▸ **Extract to read**:
┏━━
The pandemic has meant good news for those already working in public health, as the Ecuadorian government has offered them full-time, permanent jobs in hospitals and community clinics. To be permanently nombrado in your workplace in Ecuador is something like tenure – you can stay for life. This is good for job security but not so good for new graduates trying to break into their respective fields. However, the world always needs doctors, nurses and nutritionists, especially those who are bilingual Quichua/Spanish as are all of these below.

Physician Luisa Duchi works in a community health clinic serving rural areas where many elderly speak only Quichua. Married with two children, she is from the Cañari village of Sisidhuayco

Mary Zhinin is a nurse in a provincial hospital in Ambato, in central Ecuador, where her husband also works. They have two children and are from the Cañari village of Quilloac.

Nutritionist/dietician Mariana Acero works in our provincial hospital in the city of Azogues, an hour from Cañar, which allows her to live at home in Correucu with her mother, the famous curandera Mama Michi Chuma.

Here is what graduation looked like in 2021: after five years in a very tough civil engineering program at University of Cuenca, Paiwa Acero sat in front of a laptop screen in my office in full graduation regalia (rented the day before), with script in hand, four people in attendance, and a Zoom program full of glitches. But that night her proud mother, Maria Esthela, organized an elaborate fiesta to celebrate with friends and family. Congratulations Paiwa!
┗━━
▸ **Extracted records**:
┏━━
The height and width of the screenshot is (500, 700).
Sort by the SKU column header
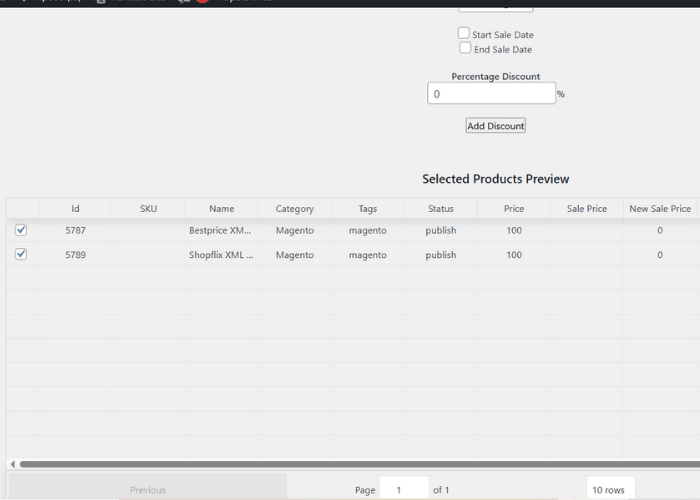148,209
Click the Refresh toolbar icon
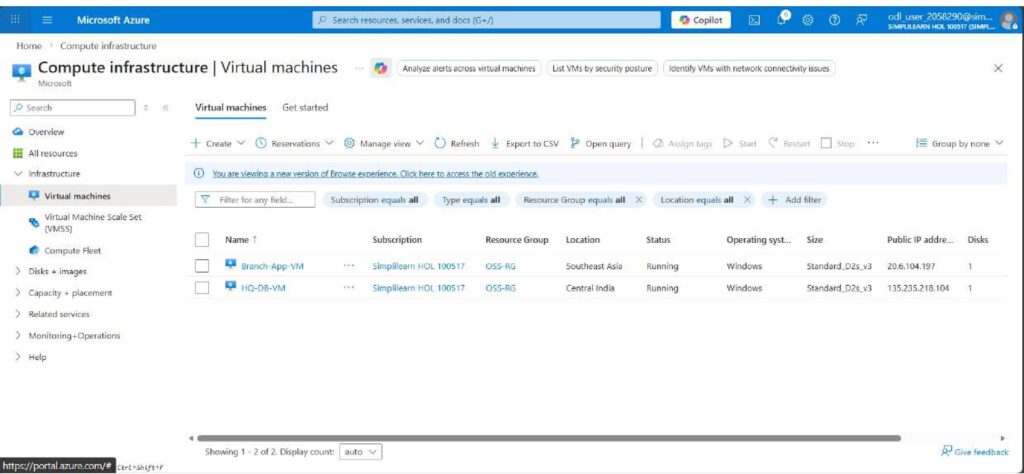 coord(440,143)
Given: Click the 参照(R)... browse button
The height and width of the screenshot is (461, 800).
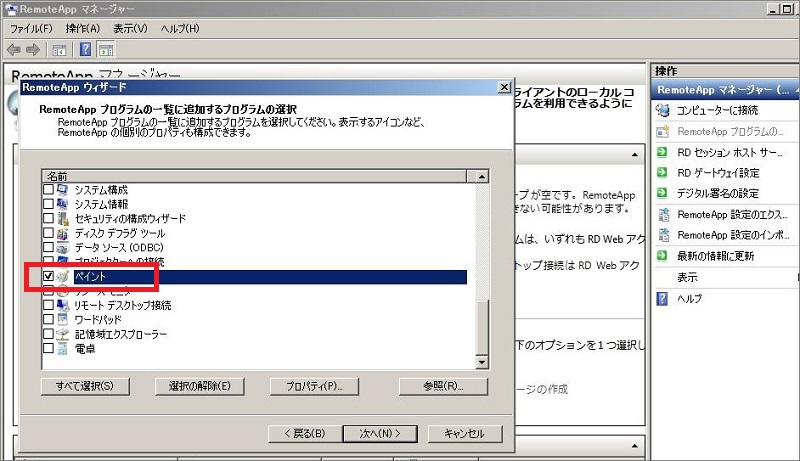Looking at the screenshot, I should tap(435, 386).
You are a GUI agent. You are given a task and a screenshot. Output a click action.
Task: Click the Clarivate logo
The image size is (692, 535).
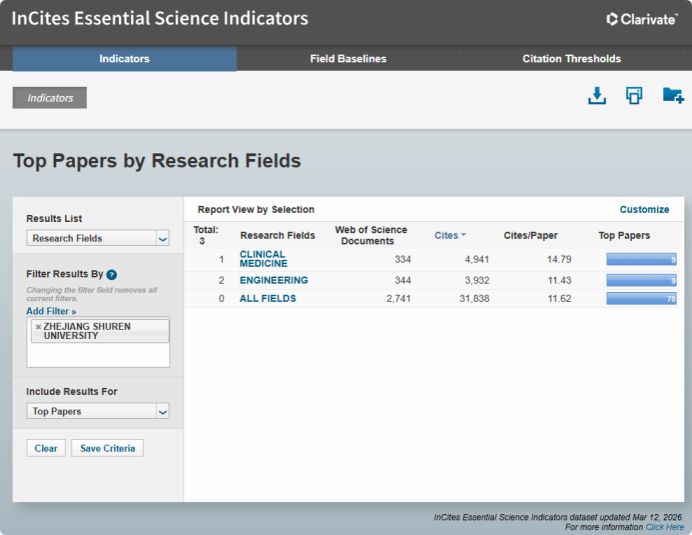tap(641, 19)

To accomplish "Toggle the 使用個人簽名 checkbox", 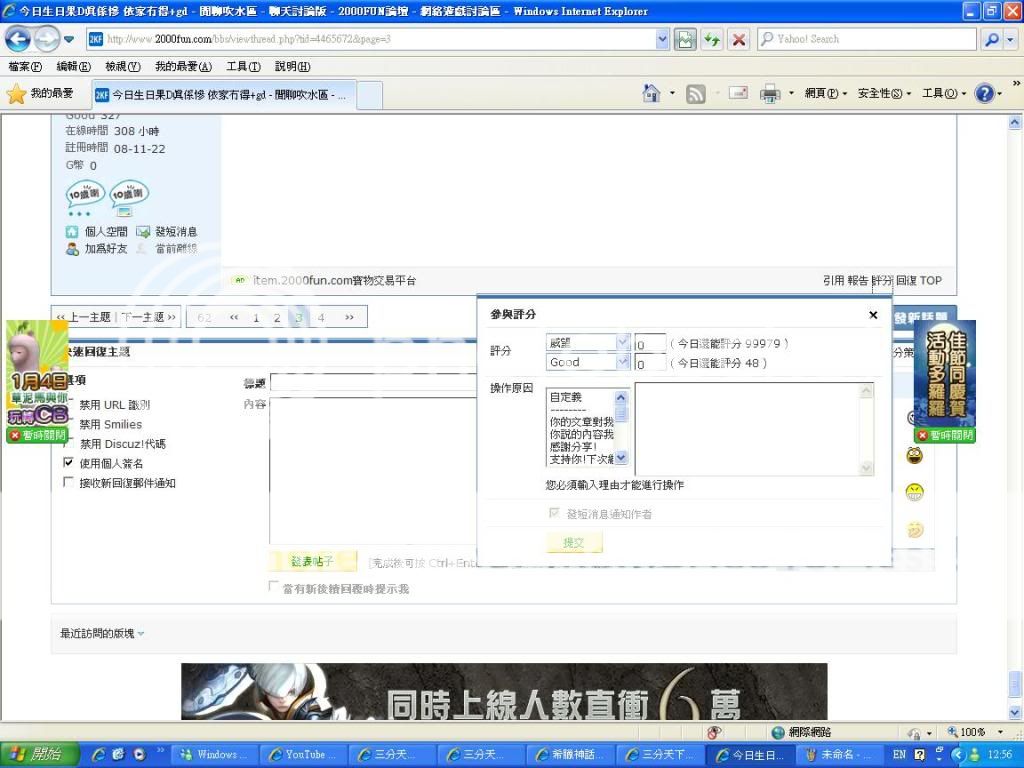I will click(x=68, y=463).
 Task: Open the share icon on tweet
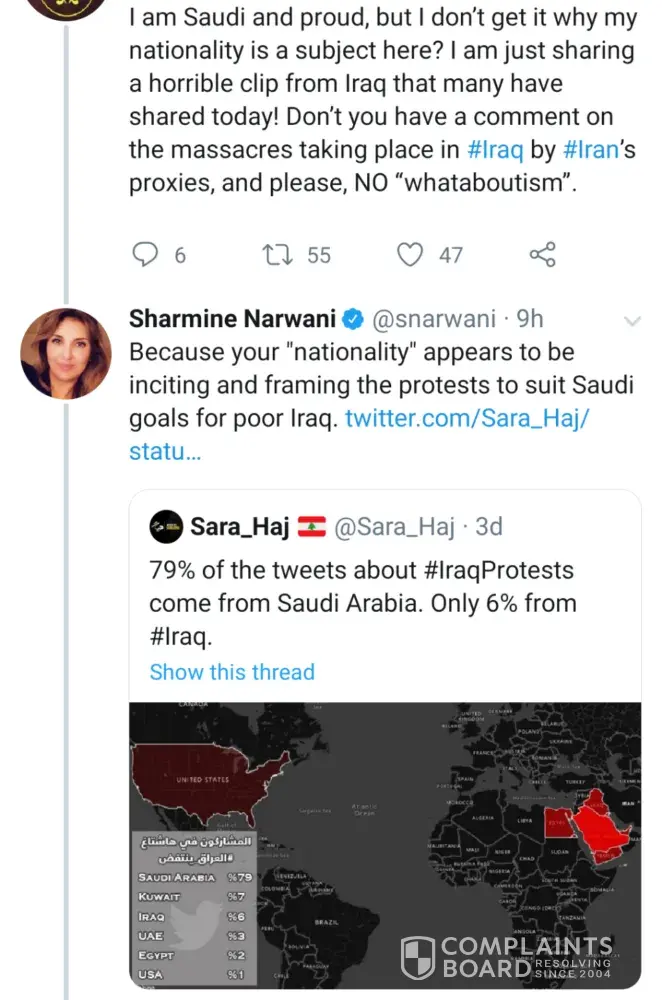click(x=542, y=255)
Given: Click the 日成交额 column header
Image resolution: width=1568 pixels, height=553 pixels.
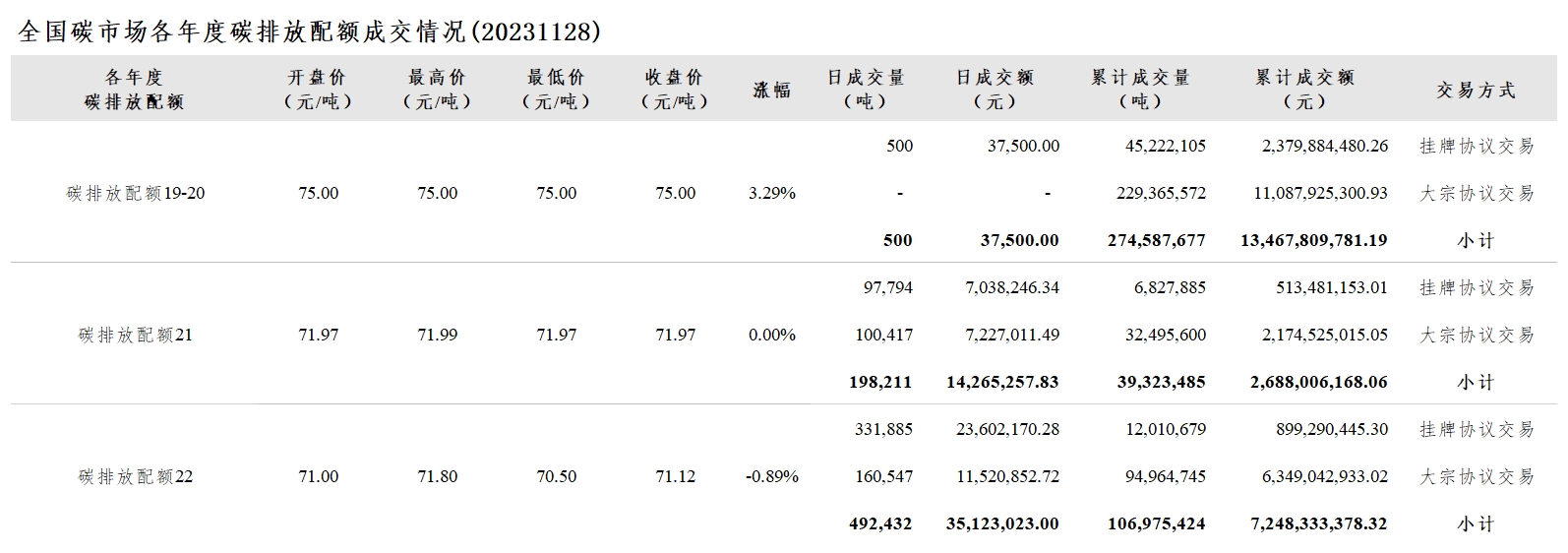Looking at the screenshot, I should (x=995, y=89).
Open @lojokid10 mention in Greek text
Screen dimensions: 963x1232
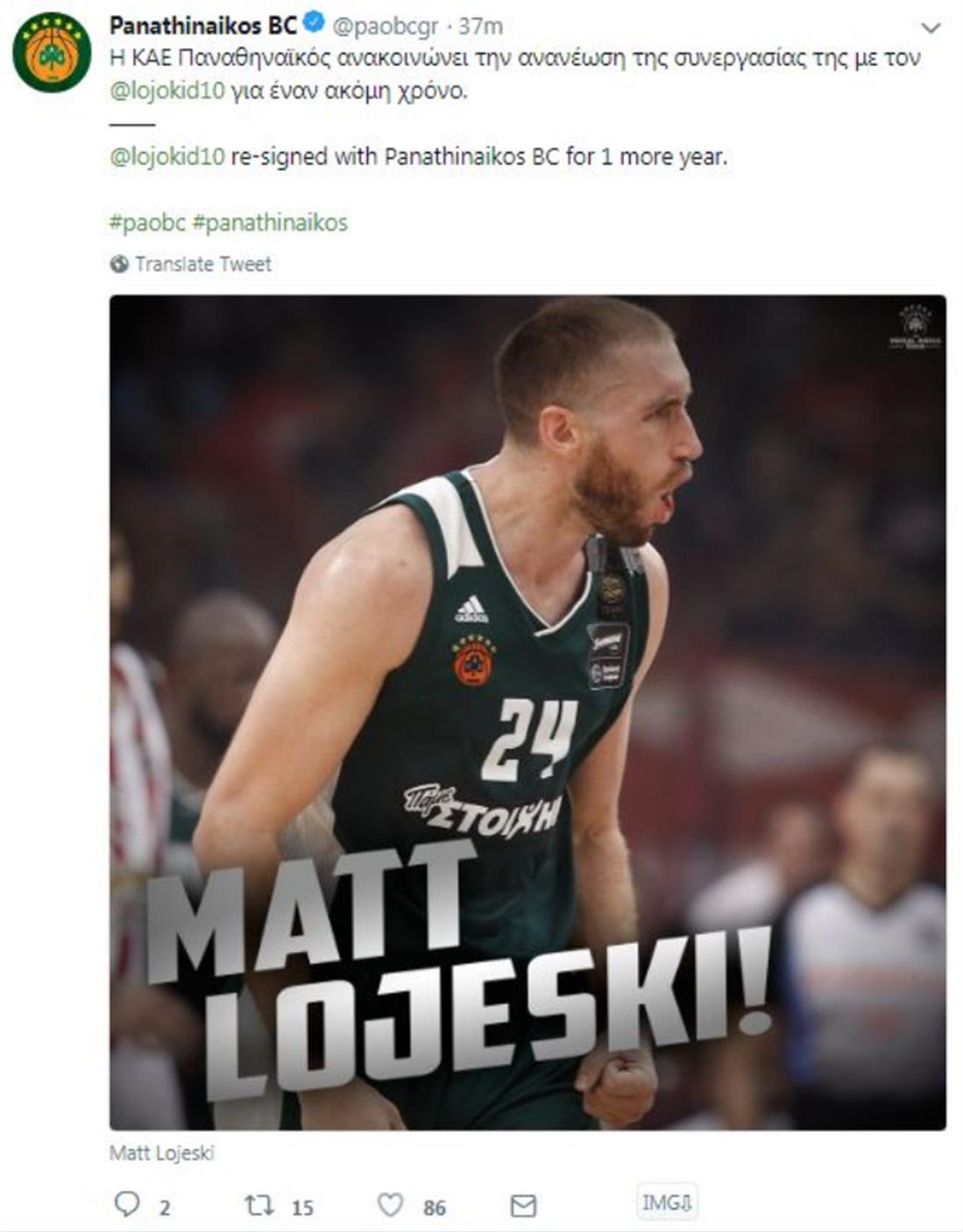[167, 91]
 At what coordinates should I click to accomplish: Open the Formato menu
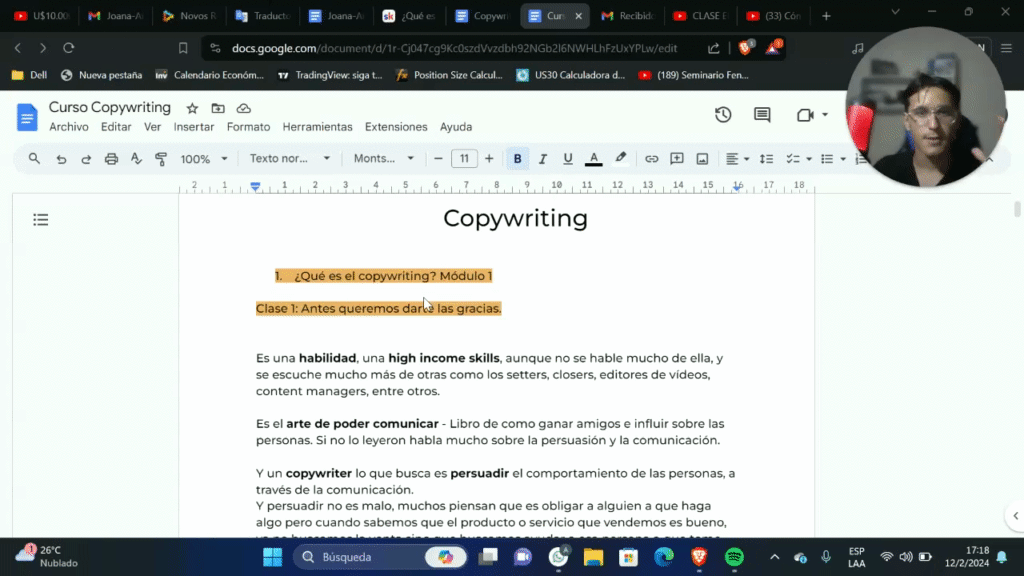tap(248, 127)
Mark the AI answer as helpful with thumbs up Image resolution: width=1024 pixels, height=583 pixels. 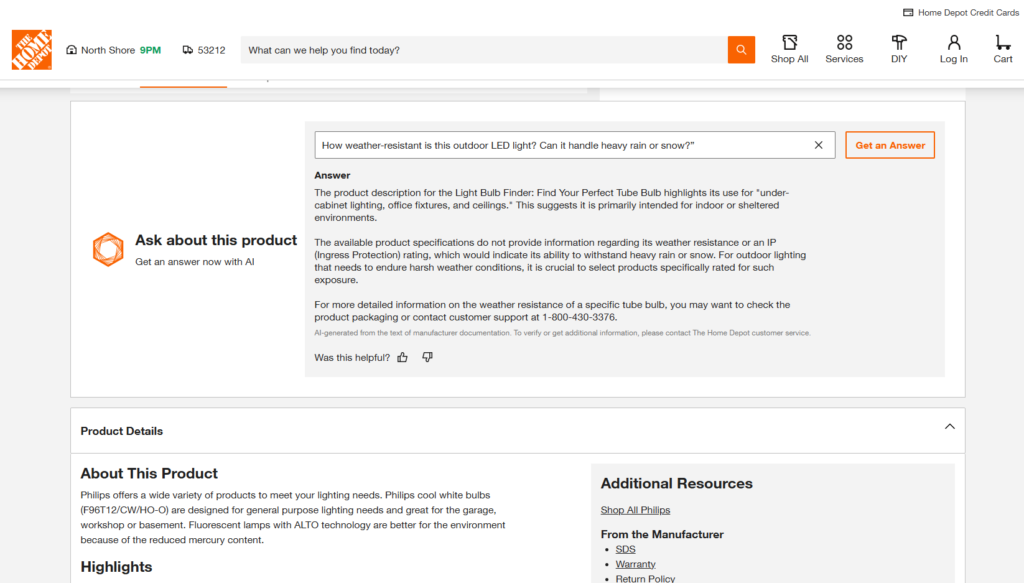[402, 357]
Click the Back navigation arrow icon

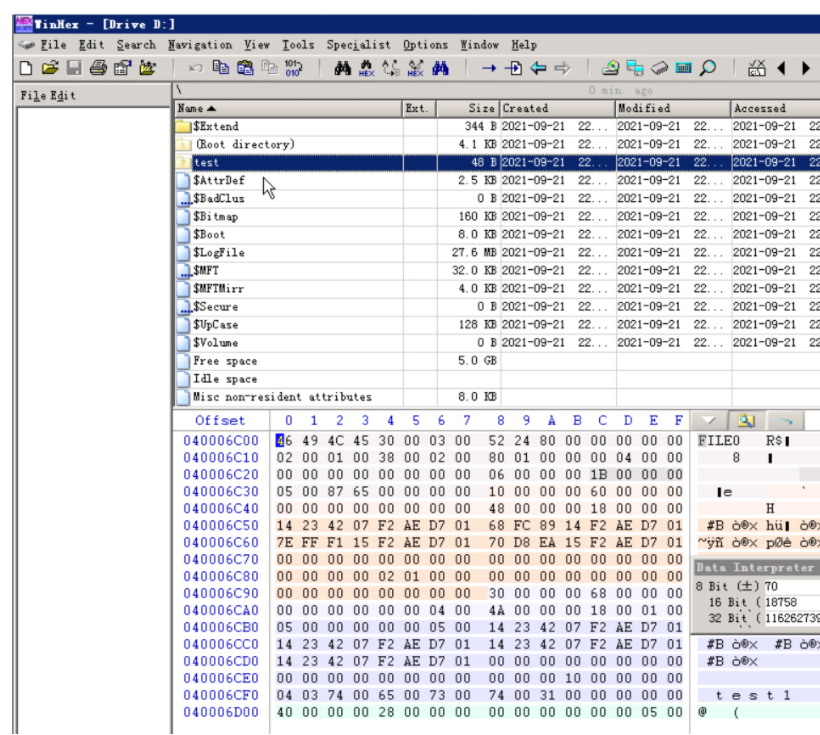537,69
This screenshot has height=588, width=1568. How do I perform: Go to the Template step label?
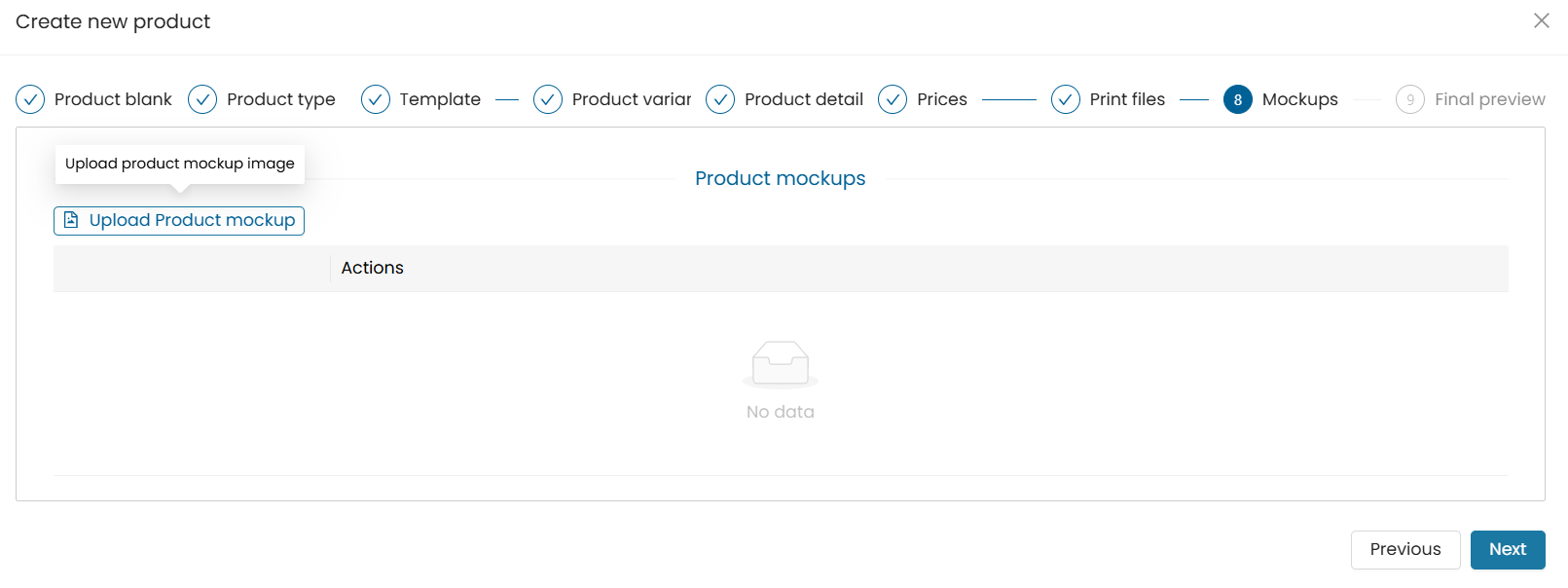(440, 99)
┗━━
▸ **Problem requirements**: Extend the piece about Cañari health workers and graduates in Ecuador, picking up after its last sentence. You won't need the items for this.

▸ **Result for this exercise**:
Great thanks to the Circle of Giving in Bend, Oregon who for the past five years have supported women in a new two-year distance program called “Integrated Childhood Development” to train preschool teachers. It’s a government-created course to offer post-secondary education to those who can’t afford to attend university or have other barriers such as caring for young children or elderly parents.The “Circle” of eight women commit to a set amount each year to pay stipends to women who need assistance with childcare, transportation or meals, or to help the program outfit teaching laboratories at the facility. In May this year I was a surprise recipient of gratitude (to the Circle) when the program included me on a wonderful rainy “solidarity” day in the mountains, including a trout lunch

The Cañari Women’s Education Foundation (CWEF) is managed in Cañar by a local board of program graduates + me and the treasurer). Under normal circumstances, we meet two or three times a year to look over applications, review each scholar’s progress and decide how many spaces can be filled. Before Covid we also had a yearly meeting of all scholars, past and present; something we hope to do again in 2022. We keep the current group at about twelve, making it easy to manage monthly payments and monitor progress. Charlotte Rubin, our treasurer in Portland, keeps track of contributions and handles the banking here. We have no administrative costs.

CWEF is an official 501(c) 3 nonprofit, which means your contributions are tax deductible, and every dollar goes directly to the women. Please make your checks to CWEF and return in the enclosed envelope. We’ll send everyone thank you letters with IRS receipts. You can also donate through PayPal with this DONATE button at the end.

Please stay safe, stay in touch, and profound thanks for your continuing support.  Judy B.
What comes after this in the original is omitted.